▶ [Required work]
Reproduce each of the following records verbatim, keeping every line, space and character unchanged.

• • • •

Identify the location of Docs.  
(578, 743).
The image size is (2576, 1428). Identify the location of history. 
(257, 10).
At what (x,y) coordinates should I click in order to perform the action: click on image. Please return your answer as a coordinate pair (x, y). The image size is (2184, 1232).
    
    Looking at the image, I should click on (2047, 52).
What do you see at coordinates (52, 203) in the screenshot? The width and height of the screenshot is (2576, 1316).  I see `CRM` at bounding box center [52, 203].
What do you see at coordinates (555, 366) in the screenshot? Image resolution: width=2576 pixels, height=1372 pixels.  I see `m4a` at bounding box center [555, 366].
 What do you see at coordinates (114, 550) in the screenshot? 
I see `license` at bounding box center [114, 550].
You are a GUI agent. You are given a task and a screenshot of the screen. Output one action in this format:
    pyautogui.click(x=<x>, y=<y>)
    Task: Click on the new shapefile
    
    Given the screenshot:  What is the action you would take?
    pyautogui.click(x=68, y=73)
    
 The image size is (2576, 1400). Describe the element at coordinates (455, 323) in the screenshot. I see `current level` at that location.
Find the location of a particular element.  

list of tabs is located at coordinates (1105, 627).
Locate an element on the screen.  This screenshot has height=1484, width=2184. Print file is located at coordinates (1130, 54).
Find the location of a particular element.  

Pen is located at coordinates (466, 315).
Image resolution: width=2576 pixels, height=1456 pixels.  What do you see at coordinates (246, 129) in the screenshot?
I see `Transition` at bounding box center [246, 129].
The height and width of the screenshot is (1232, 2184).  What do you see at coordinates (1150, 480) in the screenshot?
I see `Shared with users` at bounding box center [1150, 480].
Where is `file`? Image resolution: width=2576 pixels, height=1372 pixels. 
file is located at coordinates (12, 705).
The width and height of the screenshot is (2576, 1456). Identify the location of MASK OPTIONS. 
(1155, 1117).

• • • •

▶ [Solution to the exercise]
Identify the location of Docs.  
(578, 743).
The image size is (2576, 1428). Identify the location of history. 
(257, 10).
At what (x,y) coordinates should I click in order to perform the action: click on image. Please return your answer as a coordinate pair (x, y). The image size is (2184, 1232).
    
    Looking at the image, I should click on (2047, 52).
What do you see at coordinates (52, 203) in the screenshot? The width and height of the screenshot is (2576, 1316).  I see `CRM` at bounding box center [52, 203].
What do you see at coordinates (555, 366) in the screenshot? Image resolution: width=2576 pixels, height=1372 pixels.  I see `m4a` at bounding box center [555, 366].
 What do you see at coordinates (114, 550) in the screenshot? 
I see `license` at bounding box center [114, 550].
You are a GUI agent. You are given a task and a screenshot of the screen. Output one action in this format:
    pyautogui.click(x=<x>, y=<y>)
    Task: Click on the new shapefile
    
    Given the screenshot:  What is the action you would take?
    pyautogui.click(x=68, y=73)
    
 The image size is (2576, 1400). Describe the element at coordinates (455, 323) in the screenshot. I see `current level` at that location.
Find the location of a particular element.  

list of tabs is located at coordinates (1105, 627).
Locate an element on the screen.  This screenshot has height=1484, width=2184. Print file is located at coordinates (1130, 54).
Find the location of a particular element.  

Pen is located at coordinates (466, 315).
Image resolution: width=2576 pixels, height=1456 pixels.  What do you see at coordinates (246, 129) in the screenshot?
I see `Transition` at bounding box center [246, 129].
The height and width of the screenshot is (1232, 2184).  What do you see at coordinates (1150, 480) in the screenshot?
I see `Shared with users` at bounding box center [1150, 480].
Where is `file`? Image resolution: width=2576 pixels, height=1372 pixels. 
file is located at coordinates (12, 705).
The width and height of the screenshot is (2576, 1456). Identify the location of MASK OPTIONS. 
(1155, 1117).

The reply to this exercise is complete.